Best practice: writing views in BigQuery vs Looker

  • 30 August 2022
  • 1 reply

We have a daily data feed to BigQuery for most of our data tables. In the past we used SQL Runner in Looker to query the data from BigQuery tables and then created views in Looker by saving these queries to the project. The views were then added to a datagroup to be refreshed daily as PDTs. 

Since then I found it was much easier to write these views in BigQuery instead. The query editor is a lot more user-friendly and I can write and save sub-queries as separate views under different datasets to be reused later. I kept replicating these queries in SQL Runner to maintain the former practice and keep the Looker model in a consistent format, however I wonder if it would be easier altogether to simply read the final view created in BigQuery with SQL Runner and then turn it into PDT.

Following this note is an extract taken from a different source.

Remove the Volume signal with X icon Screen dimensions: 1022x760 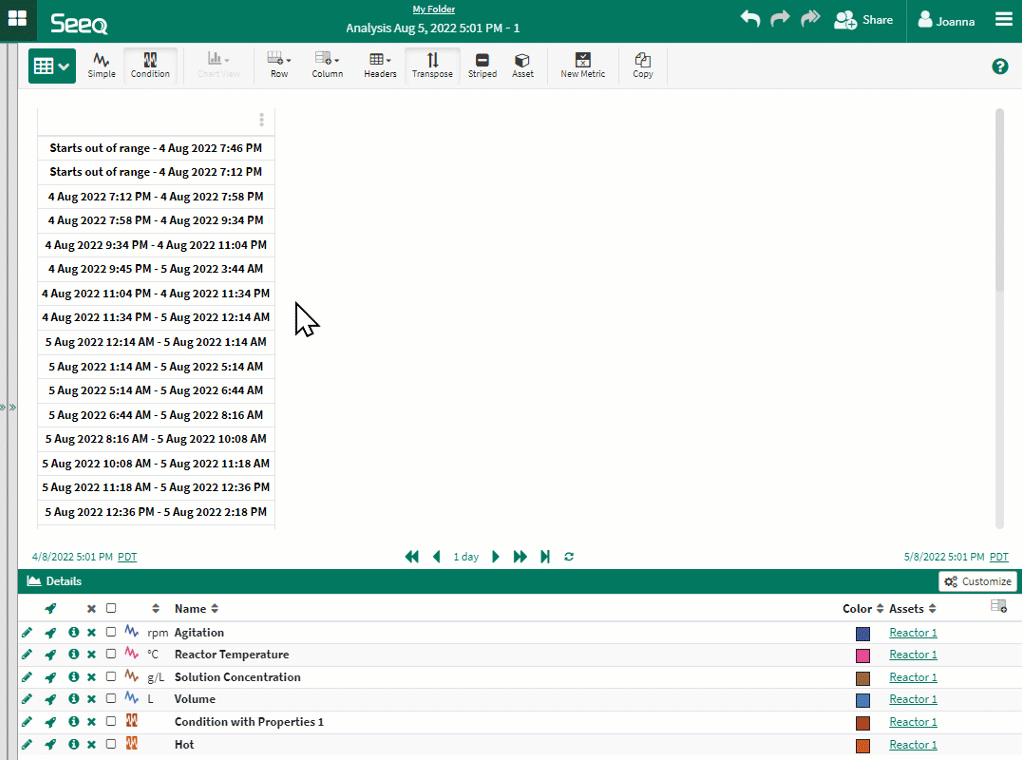click(x=91, y=700)
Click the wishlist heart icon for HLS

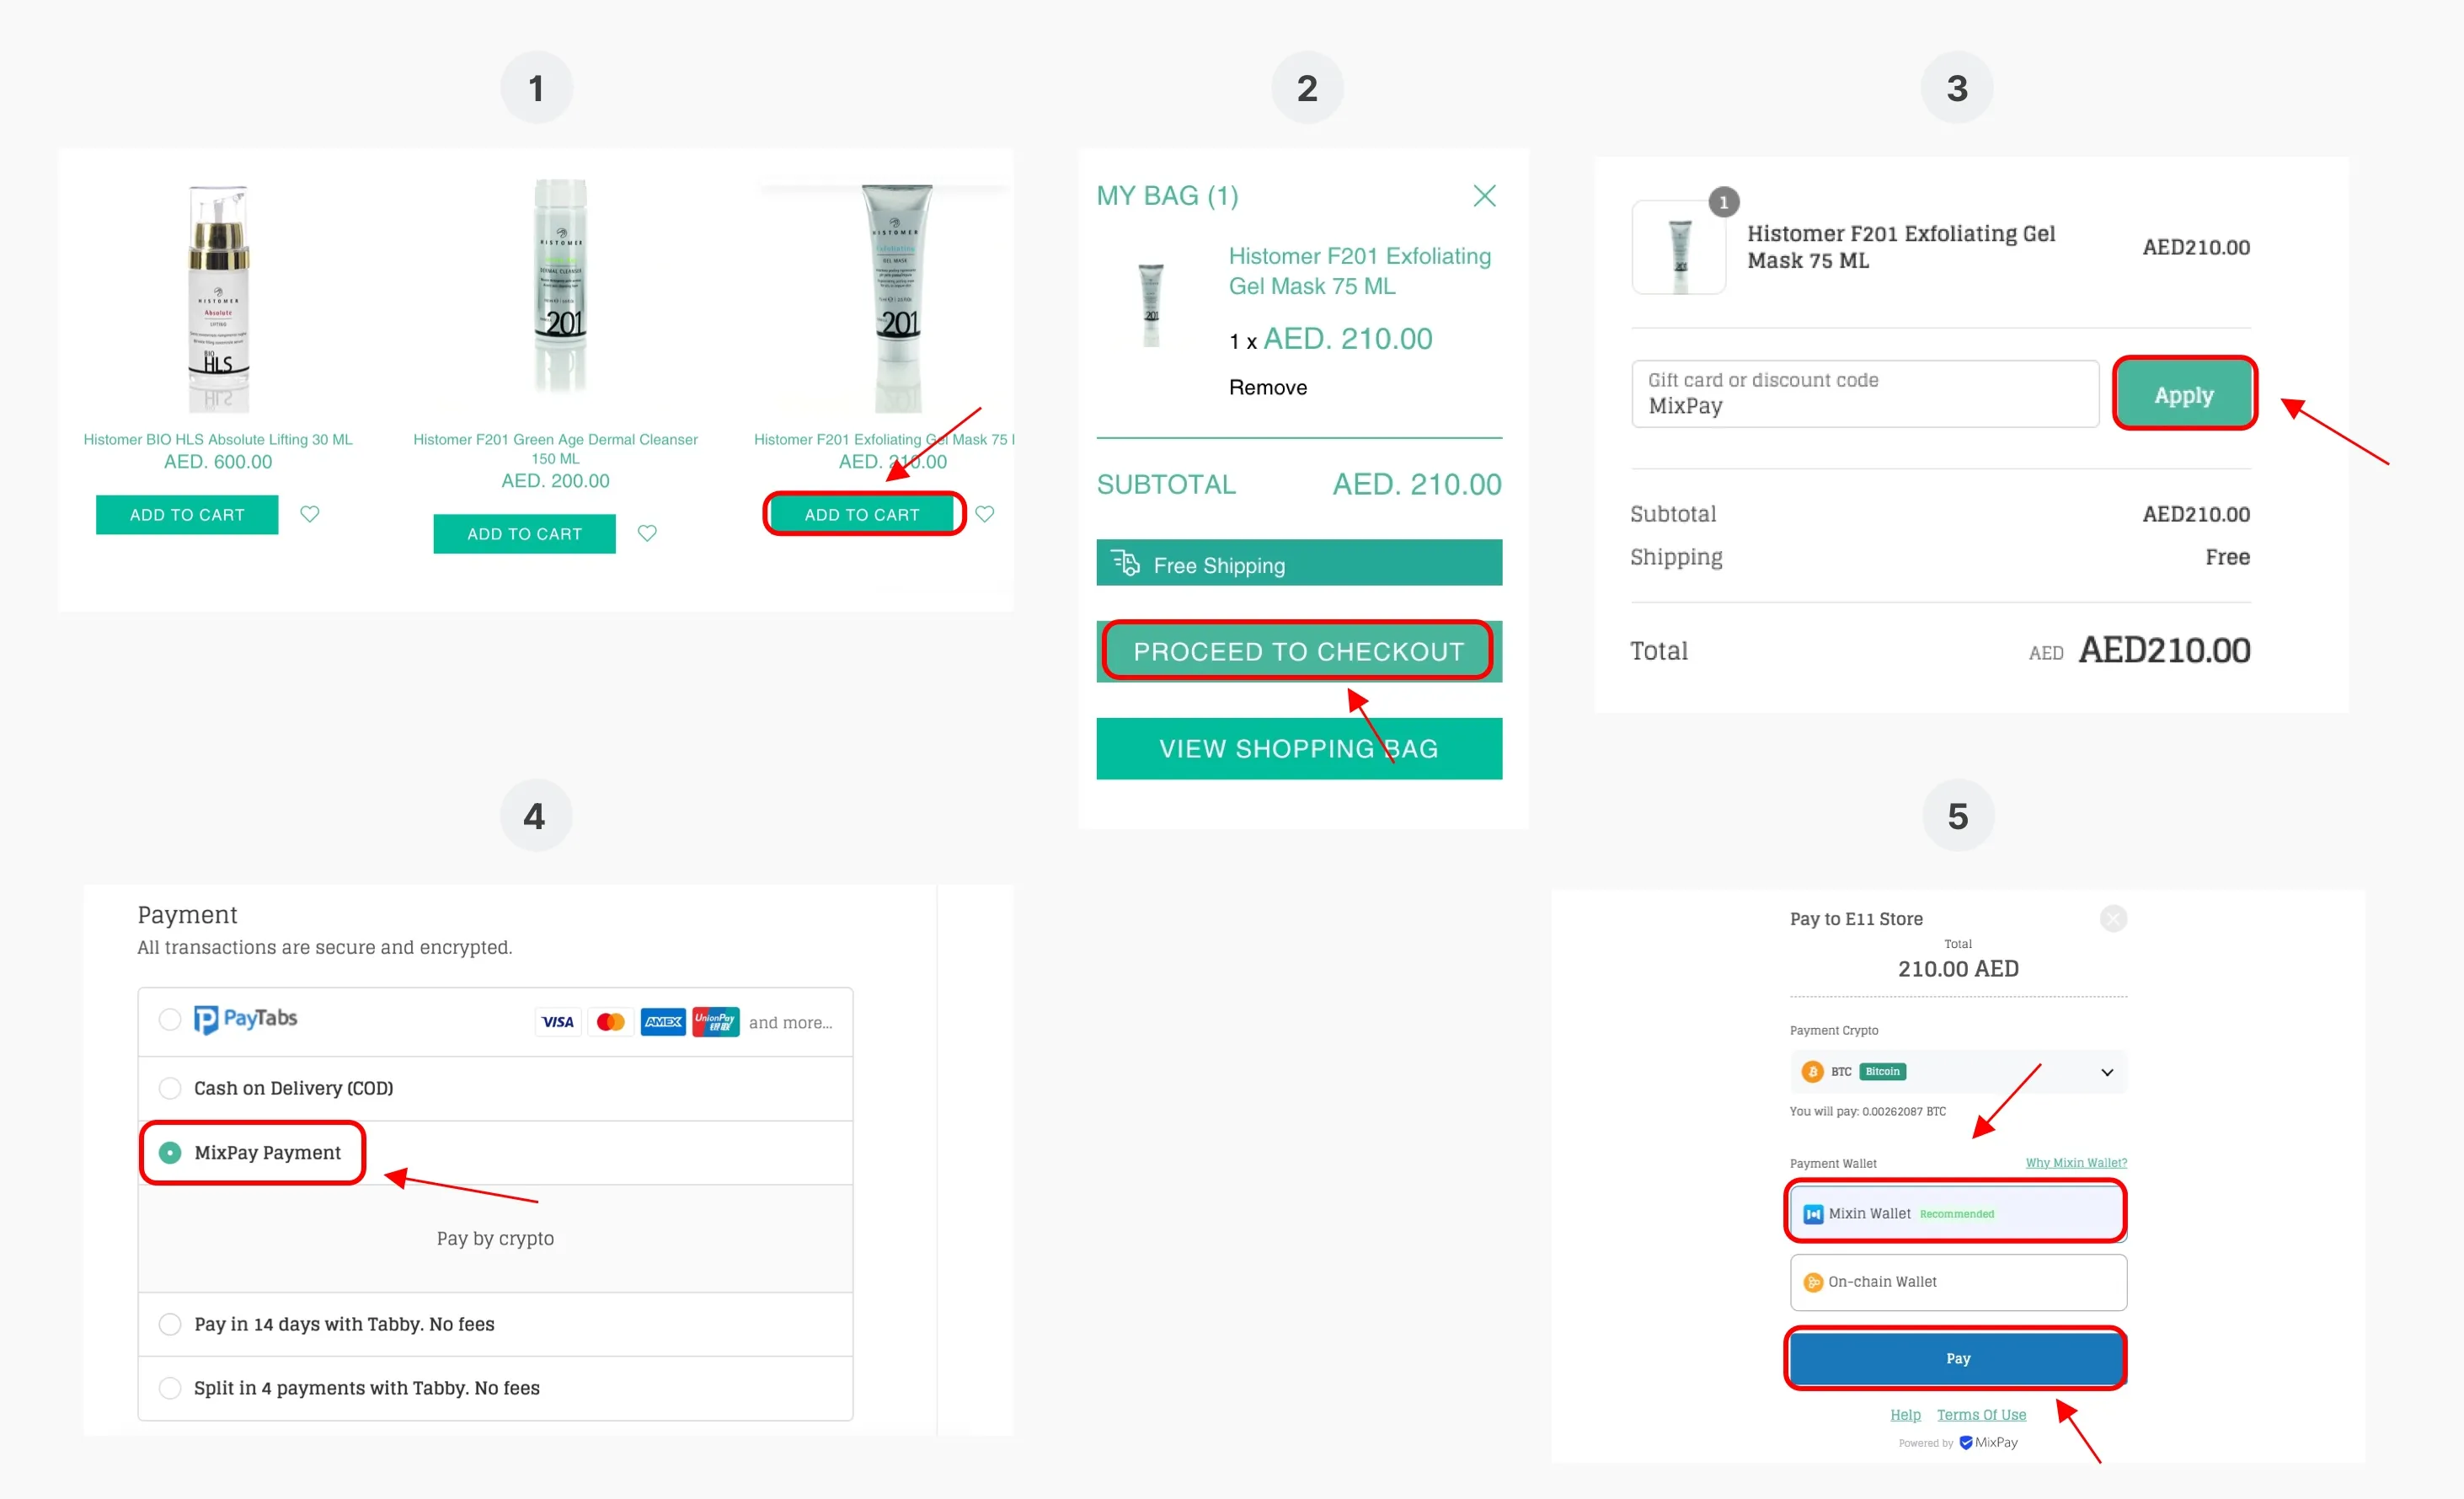(310, 512)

So essentially I want to write all my views in BigQuery and then import a final view I want to visualize into Looker by querying it with SQL Runner as SELECT * FROM BigQuery_View, and saving it to the model from there, with auto-generated LookML.

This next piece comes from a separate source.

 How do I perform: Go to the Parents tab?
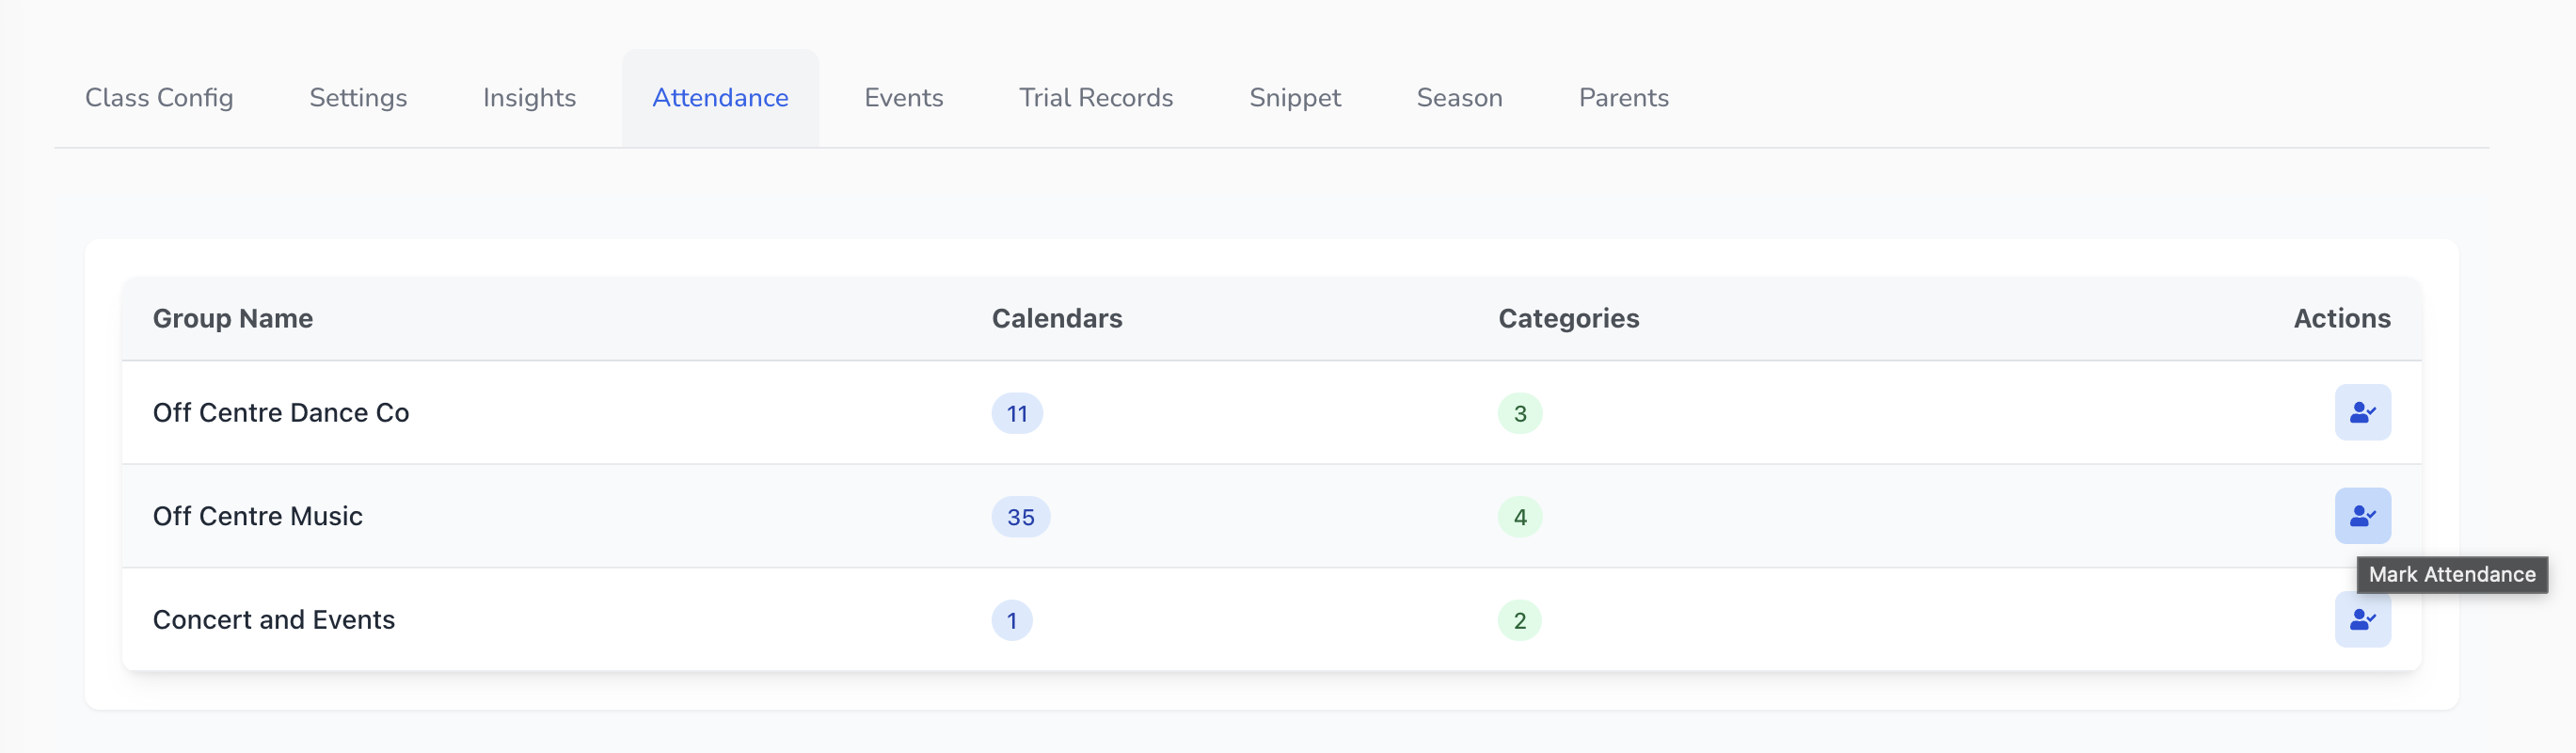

My question is, are there any computational/procedural/organizational advantages of writing these views in Looker vs BigQuery? As a side note, most of our model is written in SQL, we only use LookML to create aggregate measures from the dimensions generated by SQL. 


Best answer by Dawid 30 August 2022, 22:17

View original

This topic has been closed for comments

1 reply

Userlevel 7
Badge +1

I don’t see any advantages. For Looker to give us ability to write PDTs and build views in SQL is great, as sometimes it comes handy. In my case it’s useful for proof of concepts or aggregation over different periods of time (instead of keeping daily agg, monthly agg, etc.)

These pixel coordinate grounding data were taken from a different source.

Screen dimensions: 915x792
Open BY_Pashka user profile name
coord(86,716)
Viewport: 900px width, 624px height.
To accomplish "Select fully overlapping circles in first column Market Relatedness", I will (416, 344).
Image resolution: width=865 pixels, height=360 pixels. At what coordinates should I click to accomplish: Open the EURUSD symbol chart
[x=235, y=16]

But the SQL is in no way checked by Looker. It will only be checked when the query is run not at the point of committing a change to a repository. 


That’s the practice I follow. If I can create views/models in the Data Model (be it BQ views, dbt, or any other model) then I do it there unless having the SQL/PDT/NDT gives me something like in case of my afrementioned aggregations - I don’t have to keep multiple models (I can use Liquid to count distinct Ids on the fly for the timeframe that has been requested).